The neck injury didn’t only end his wrestling career; it steered him further into his dream of becoming a contemporary Christian artist. While Conti knows about the hardships that path may entail, he feels confident with his faith and family by his side.
There are a lot of adjectives friends and family have used to describe Conti: laidback, hardworking, disciplined. Chris isn’t the only one in the Conti family to be associated with these traits.
The Contis are a well-respected family within the Fredonia, N.Y. community. It’s a community Alex Conti, Chris’ father, grew up in.
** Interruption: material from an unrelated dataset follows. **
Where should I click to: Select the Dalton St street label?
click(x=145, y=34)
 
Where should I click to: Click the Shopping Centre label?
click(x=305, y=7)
Alex recalled he and his family grew up in a farm house until he was about 5, when a few of them moved to another house down the street. The Contis still populate that same road and now, 24 of Chris’ cousins live there.
The road had a family that was filled with a diverse range of musical and athletic talents – from soccer to wrestling and from singing to instrumentals. It was also known for its closeness.
“I probably never met a group of people who can multitask more than Coach Conti [he was assistant coach of the women’s 2012 Olympic national wrestling team and national junior team], Chris Conti and his family,” said head coach Jim Beichner, Alex’s lifelong friend. “This is the family that does a lot. There’s coaches, there’s teachers, there’s musicians, there’s singers … It’s a compliment to them they could manage so well and be so tight together as a family through all of it.”
There is a Conti legacy at Fredonia High School. Alex is a physical education teacher, and his wife Stacy teaches there as well.
Also, Alex said 19 of Chris’ 24 cousins went to the small school. Todd Crandall, principal of Fredonia High School, said the family carried itself respectfully as Fredonia High representatives. Chris upheld his reputation and made a huge impression on the school.
High school life
During his time in high school, Chris was a three-time Section VI champion, a three-time place finisher in the New York State Championships. He won the state championship once and earned the prestigious Illio DiPaolo Scholarship Award in 2008 – which is awarded to those who excel in academics and athletics.
But just a few years back, he was too small to even make weight. He couldn’t wrestle competitively in junior high because of his size and still struggled to make weight going into his freshman year of high school.
While Chris said he has been singing for as long as he can remember, wrestling is something he had to work on. He lacked power, but he later learned to make up for it with his technical skill. It’s a skill he inherited from his father, who was an established wrestler and Chris’ coach throughout high school.
“I didn’t ever think he was ever going to be a wrestler,” Alex said. “He had his mom’s disposition: a very kind-hearted child. He had a demeanor which was probably better suited for golf, which is why I say whatever he accomplished, he accomplished through extremely good discipline and simple hard work. He did above and beyond whatever I asked and whatever I expected.”
Chris started racking in the achievements during his sophomore year. That year, he won the state championship over Kyle Dake in the 96-pound weight class. Dake went on to become the first wrestler ever to win three NCAA championships in three different weight classes.
When he wasn’t wrestling, he was lettering in golf, tennis and track and field. Other times, he was singing. Chris took part in numerous high school musicals, ranging from Brigadoon to Joseph and the Amazing Technicolor Dreamcoat. He also was part of the Fredonia High School voluntary chorus, The Magicals, and sang in nursing homes and went caroling during the holiday season.